Este inmenso misterio fue convirtiéndose, en la vida cristiana del santo, cada vez con más fuerza en el centro único, en torno al cual giraba toda su piedad: «Ardía en fervor, que le penetraba hasta la médula, para con el sacramento del cuerpo del Señor, admirando locamente su cara condescendencia y su condescendiente caridad. Juzgaba notable desprecio no oír cada día, a lo menos, una misa, pudiendo oírla. Comulgaba con frecuencia y con devoción tal, como para infundirla también a los demás. Como tenía en gran reverencia lo que es digno de toda reverencia, ofrecía el sacrificio de todos los miembros, y al recibir al Cordero inmolado inmolaba también el alma en el fuego que le ardía de continuo en el altar del corazón» (2 Cel 201). Por otra parte, la Iglesia, colmada por el Señor, se le hace visible en la comunidad de los que con Él se ofrecen. Por eso Francisco insta a que en las comunidades los hermanos celebren una sola misa diaria (CtaO 30).

La santa Madre Iglesia no se limita a dar y conservar la vida al hombre, sino que lo guía también con su jerarquía. Sólo esta convicción explica la espontánea e incondicional obediencia del joven Francisco al obispo de Asís desde el comienzo de su nueva vida. Es lo que también permite entender que «después que el Señor le dio hermanos», marchara a Roma para ponerse con su comunidad a las órdenes de la Iglesia. De aquí nace su gran deseo de que el papa Inocencio III confirme su forma de vida y la de sus hermanos: «Veo, hermanos, que quiere el Señor aumentar misericordiosamente nuestra congregación. Vayamos, pues, a nuestra santa madre la Iglesia de Roma y manifestemos al sumo pontífice lo que el Señor empieza a hacer por nosotros, para que de voluntad y mandato suyo prosigamos lo comenzado» (TC 46). Francisco quiere que su misión y vocación divinas sean reconocidas y aprobadas por la Iglesia.

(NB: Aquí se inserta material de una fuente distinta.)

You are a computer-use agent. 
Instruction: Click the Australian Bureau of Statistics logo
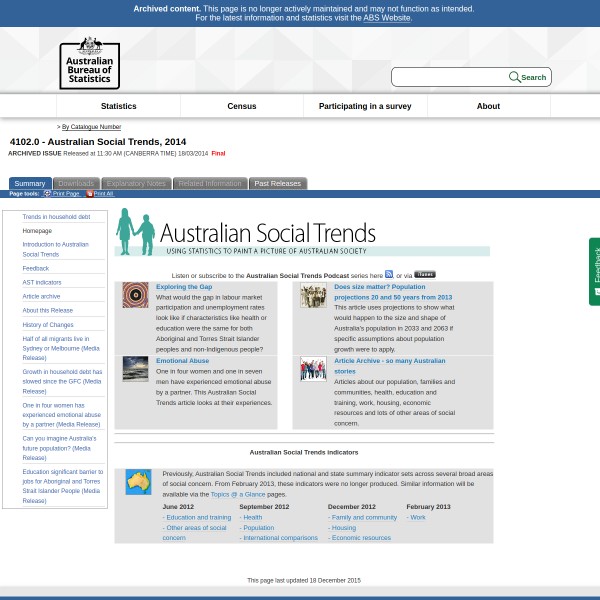(89, 63)
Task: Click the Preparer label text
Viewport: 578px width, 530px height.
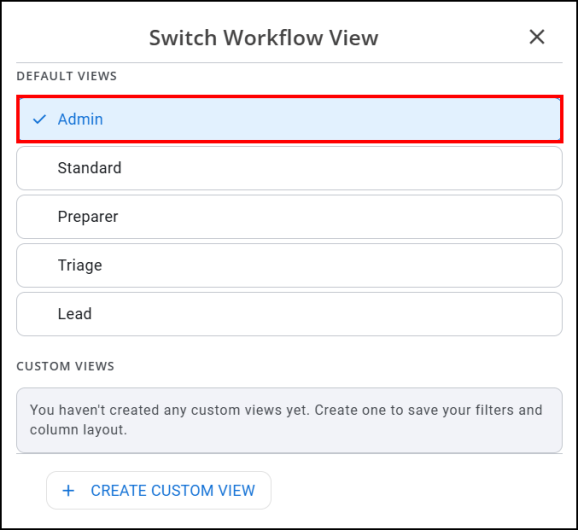Action: (88, 217)
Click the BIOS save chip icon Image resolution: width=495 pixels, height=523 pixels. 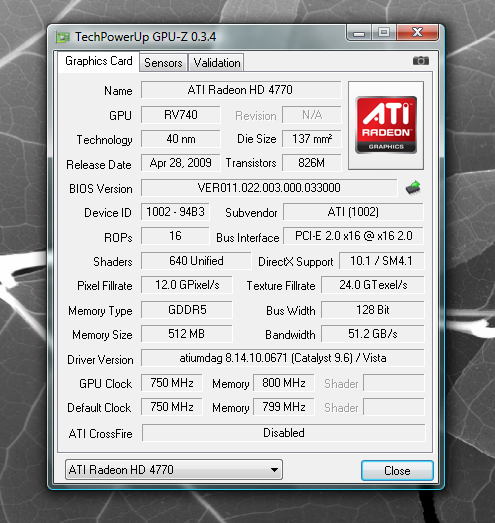pos(413,188)
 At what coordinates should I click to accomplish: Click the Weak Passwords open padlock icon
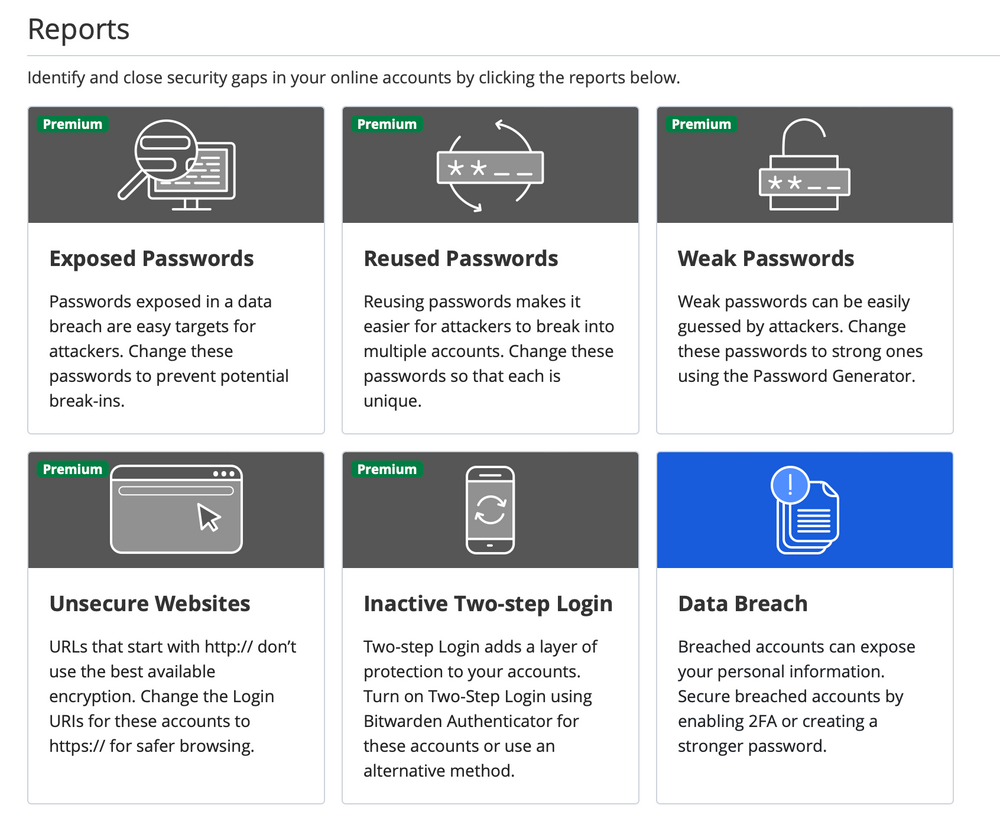[x=804, y=165]
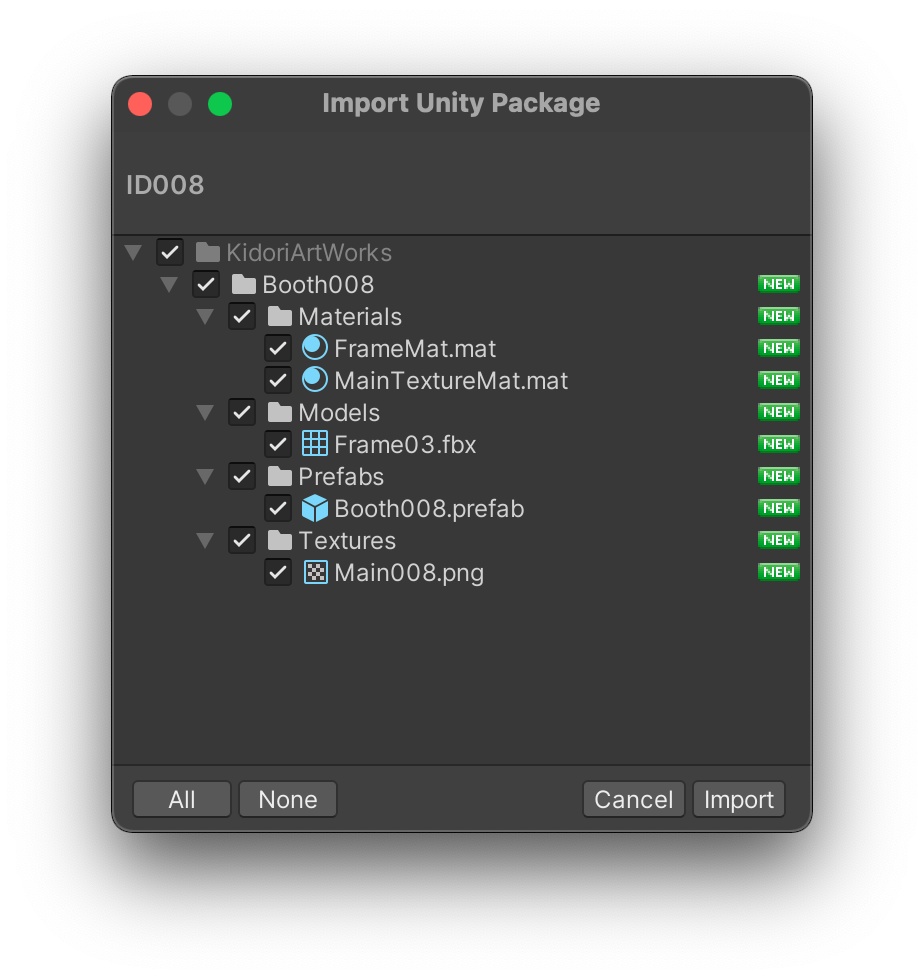Click the FrameMat.mat material icon
The height and width of the screenshot is (980, 924).
[x=315, y=348]
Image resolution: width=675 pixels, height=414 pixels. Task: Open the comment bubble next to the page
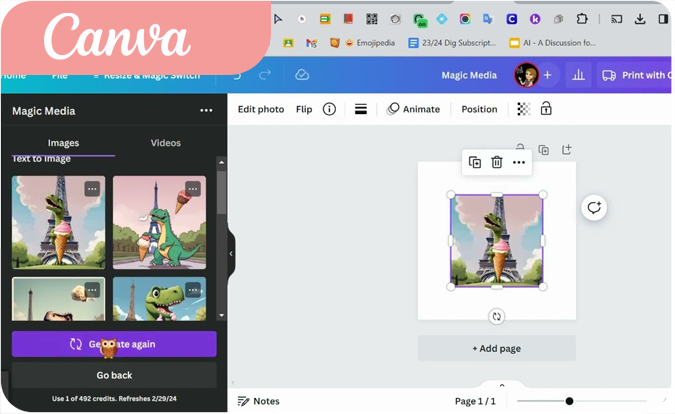pyautogui.click(x=594, y=207)
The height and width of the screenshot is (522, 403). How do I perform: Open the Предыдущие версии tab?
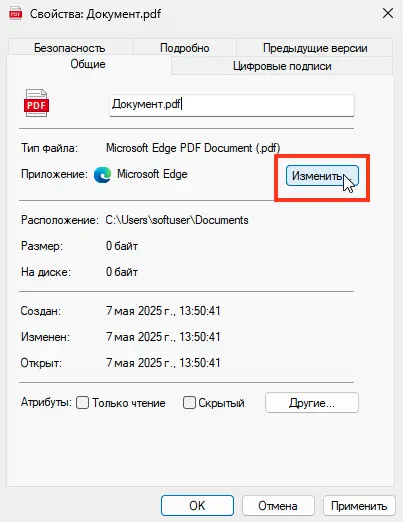pos(315,48)
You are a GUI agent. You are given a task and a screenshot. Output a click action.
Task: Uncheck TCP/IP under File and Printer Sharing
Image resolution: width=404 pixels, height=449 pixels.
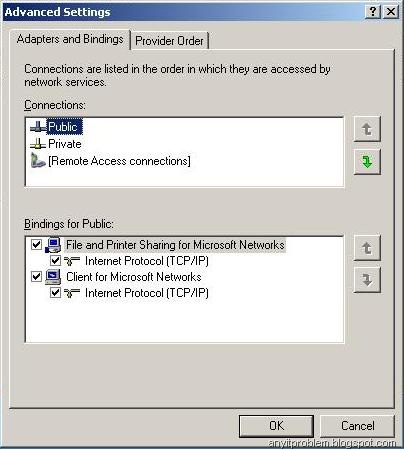coord(55,261)
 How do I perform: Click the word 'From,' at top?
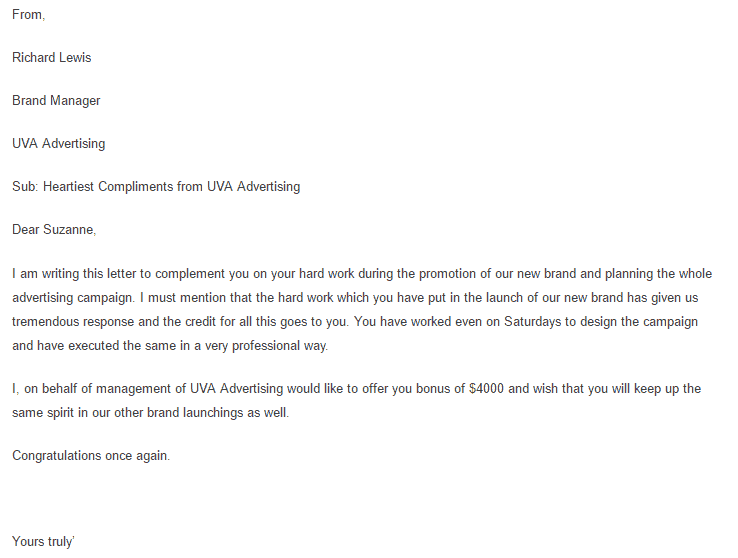pyautogui.click(x=28, y=15)
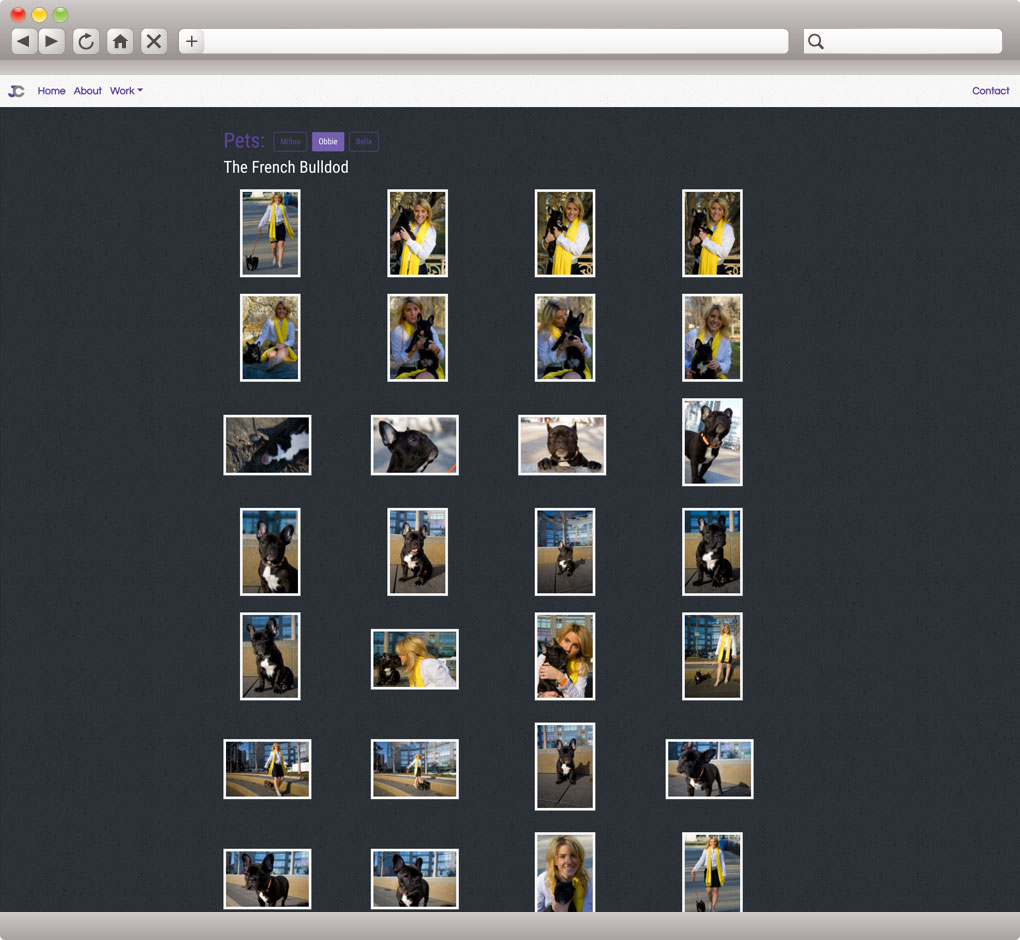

Por eso no es extraño que desde los comienzos de su nueva vida, y siempre, quiera estar sometido a la sede apostólica, y a la Iglesia romana: «El hermano Francisco promete obediencia y reverencia al señor papa Honorio y a sus sucesores canónicamente elegidos y a la Iglesia romana. Y los otros hermanos estén obligados a obedecer al hermano Francisco y a sus sucesores» (2 R 1,2). Esta promesa de fidelidad se halla ya en la primera regla: «El hermano Francisco y todo aquel que sea cabeza de esta religión, prometa obediencia y reverencia al señor papa Inocencio y a sus sucesores» (1 R Pról.); así Francisco, y sus sucesores, y en la cabeza de la orden todos sus miembros, se proclama y se confiesa súbdito del papa y de la Iglesia, y puesto que todos están obligados a obedecer al hermano Francisco y a sus sucesores, se declara dispuesto en nombre de toda la orden a obedecer y acatar todas las disposiciones del papa y de la Iglesia romana y a seguir fielmente sus directrices y normas. Era la primera vez en la historia de la Iglesia que el fundador de una orden religiosa se unía y vinculaba tan estrechamente al papa y a la Iglesia romana y se sometía a ella en todo (cf. TC 52).